I am clear now that I have used being "fat" as a way to protect myself against both disappointment and fear.  "If I were thin" is a marvelous shield against the terrors of the present, not to mention the unbearable ordinariness of everyday life.  "If I were thin, my life would be magical."  But, of course, I've been thin (on occasion, sometimes even for years at a stretch, although I didn't always realize it at the time), and it wasn't (magical, that is, although I did enjoy buying clothes more)--much better to be "fat" than for the dream to go away.

Thanks to the nitpicking of my family as I was growing up, I truly believed (in part, still do believe) that I was (am) incapable of eating normally, that I was in perpetual danger of blowing up like a balloon if I were ever allowed to eat what I want.  I can still hear the whispered conversations about "how fat Rachel is getting" and see the knowing nods: "She's out of control, she's going to eat herself to death."  But just because my grandmother made her family crazy about eating doesn't mean she was right--or that I was actually as fat as the family seemed convinced I was.
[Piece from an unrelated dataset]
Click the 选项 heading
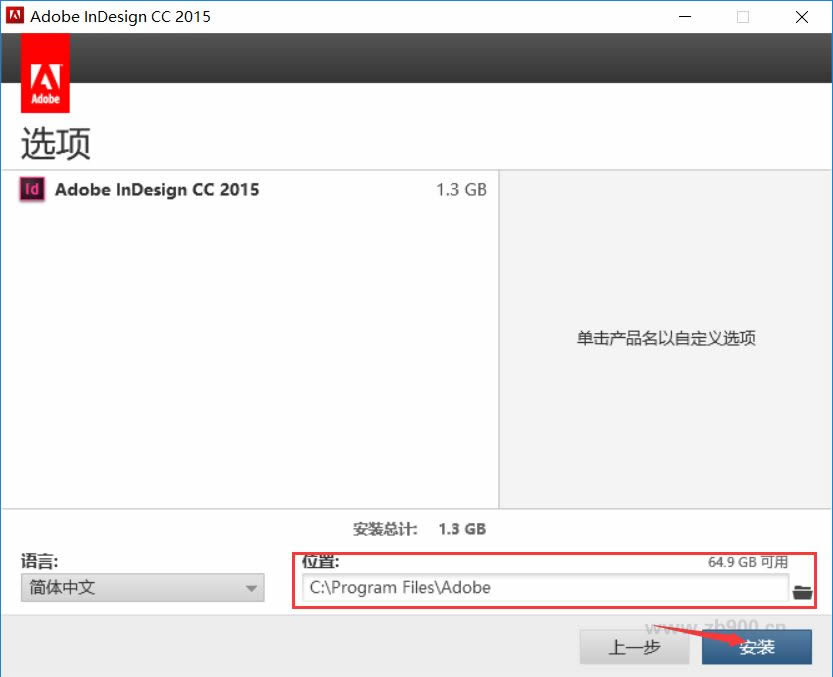The image size is (833, 677). 56,145
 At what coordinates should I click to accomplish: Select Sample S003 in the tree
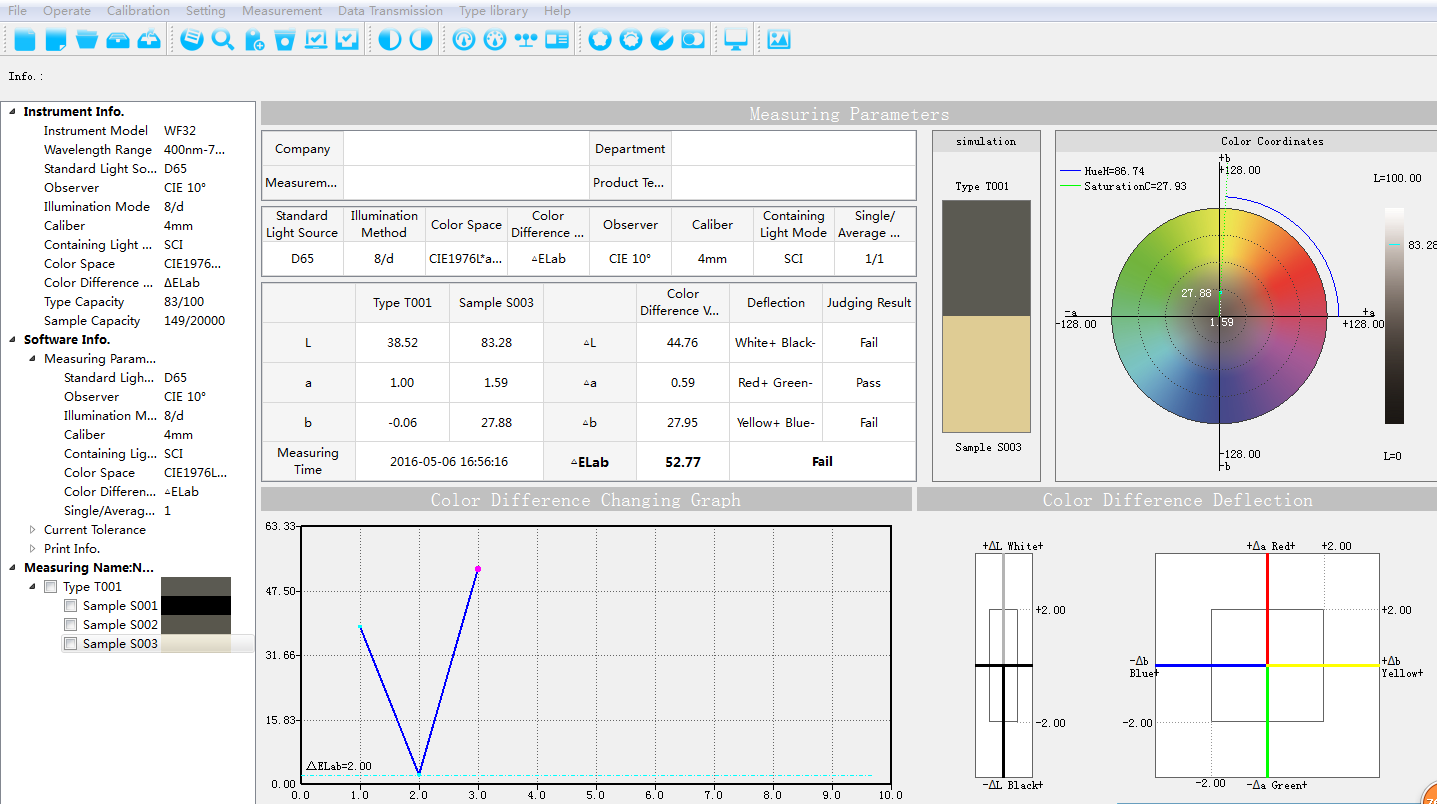[120, 644]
Fat is, indeed, a feminist issue, although I know there are plenty of men who struggle with their weight as well.  I remember reading Susie Orbach's book back when I was in high school (or maybe I didn't get to it until college; I know I also read Kim Chernin about the same time).  I am surprised, saddened, and enraged that I am still struggling with this issue even today.  How is it that a whole culture can be so sick?

As I have watched myself eating over the past month, I have learned a great deal about how I use food for purposes other than satisfying my physical hunger.  I have even started to enjoy what I have been eating, much more than I ever allowed myself to enjoy eating in the past.  Every so often, I am even able to tell that I don't actually feel better after I eat something that I was convinced I needed in order to carry on (e.g. chocolate) or that I was certain I wanted (e.g. dessert, because, you know, who doesn't want dessert?).
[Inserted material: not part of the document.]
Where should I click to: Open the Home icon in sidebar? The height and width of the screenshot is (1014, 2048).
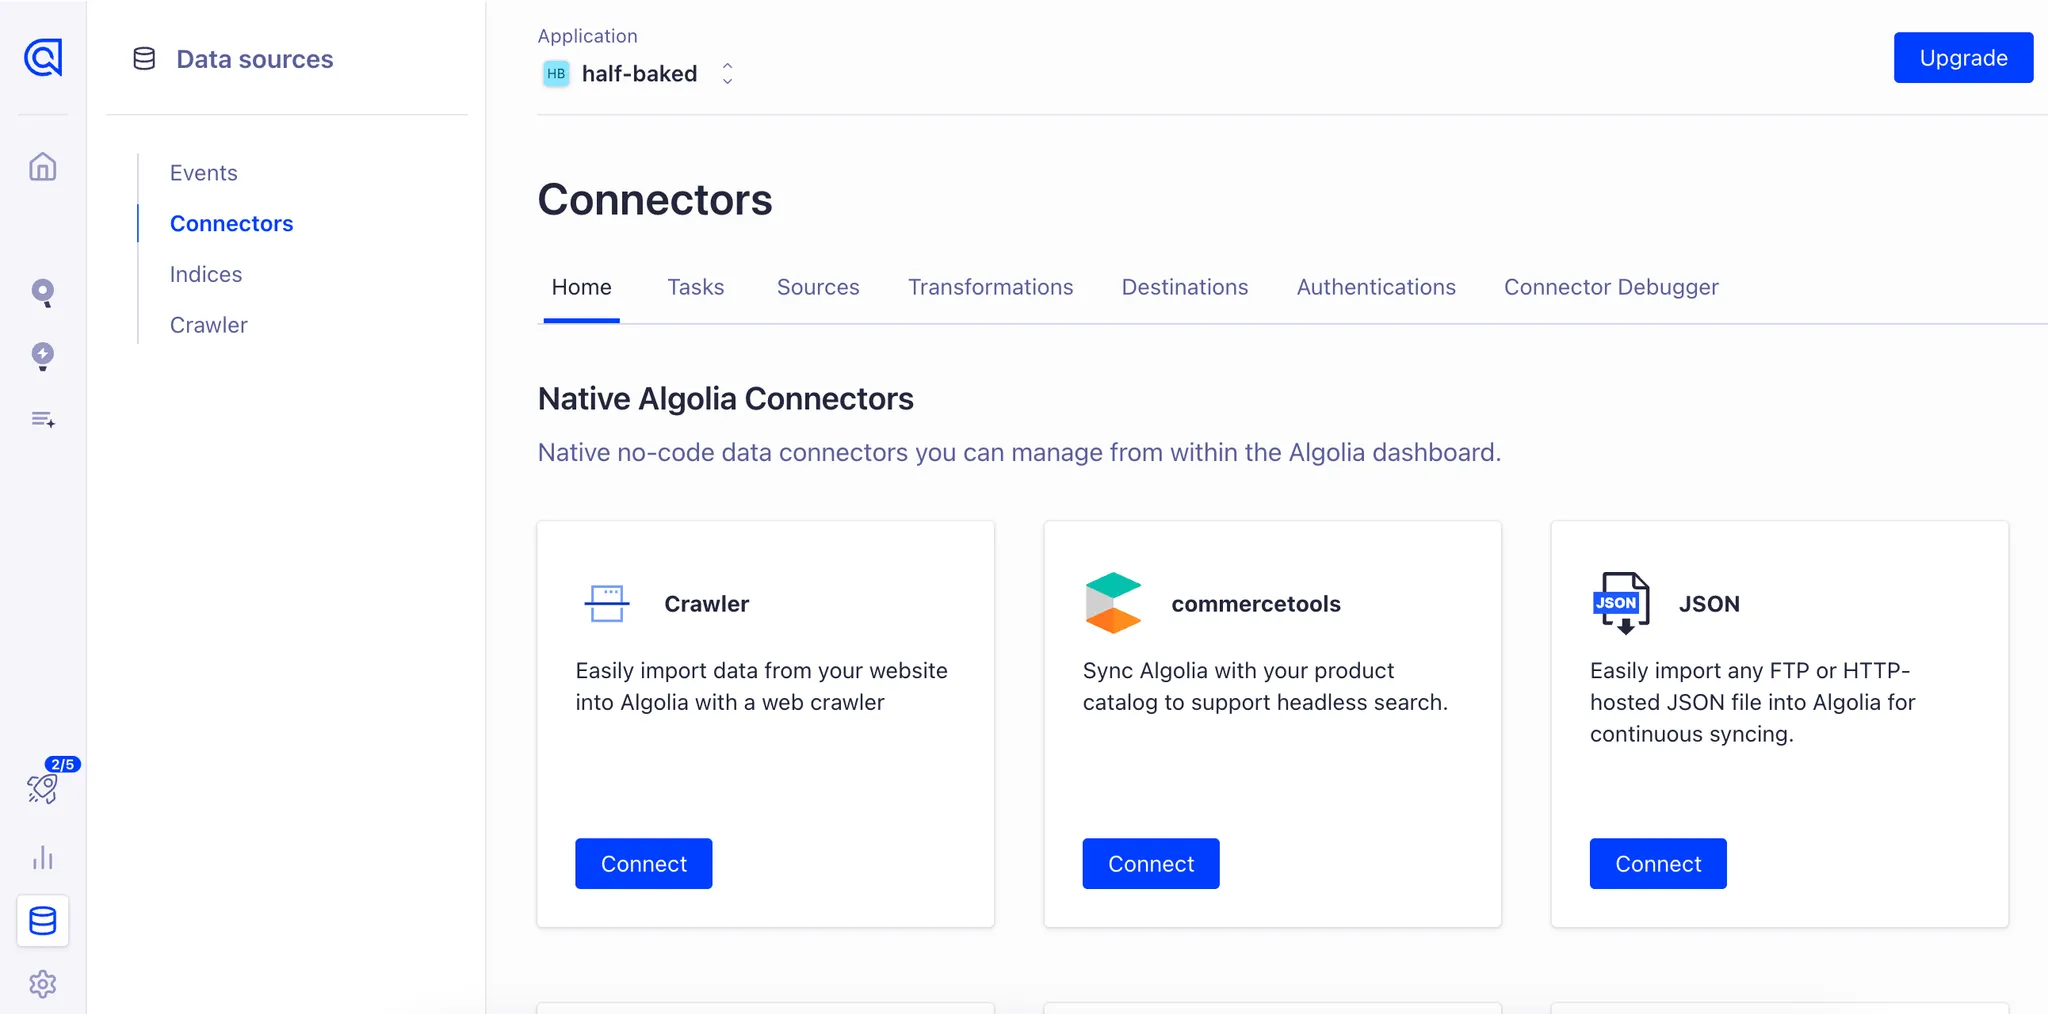click(x=43, y=166)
I have started to realize how I have used food to punish myself as well as to console; how I have denied myself the foods I most wanted (alas, including meat; my vegetarian soul is having trouble with my hunger) in order to eat the foods I thought I wanted (typically, more sweets).  I now recognize dieting as a form of self-torture, not healthful discipline.  I cringe when I think of all those "diet tips" about substituting one (fake) food for another (real) food, so as to trick oneself into eating something bland or unsatisfying, as if to say, yet again, "You can't be trusted; you need to be deceived and lied to, but don't worry, it's for your own good."

And, indeed, I still don't fully trust myself.  I caught myself adding up calories yesterday.  I don't trust myself when I think I'm hungry.  I wanted some caramel popcorn yesterday, and I was worried that I would eat the whole bag.  I look in the mirror and wonder if I've gained or lost weight, as if anything important actually depended on the size of the fat cells in my legs or the number of rolls in my middle.  Right now, in fact, I'm feeling hungry but telling myself, "You can't be; you just had a lunch an hour and a half ago."  And secretly hoping that maybe if I can keep myself hungry, I'll lose weight.  Because some part of me is still convinced that I'll be happier once I am thin.  But I'm still hungry.  I think.

(There, I ate some chocolate.  I suppose I'll have to be fat a bit longer.  But at least it tasted good.  At least, I think it did.  Now I'm not sure.  And I still have work to do.)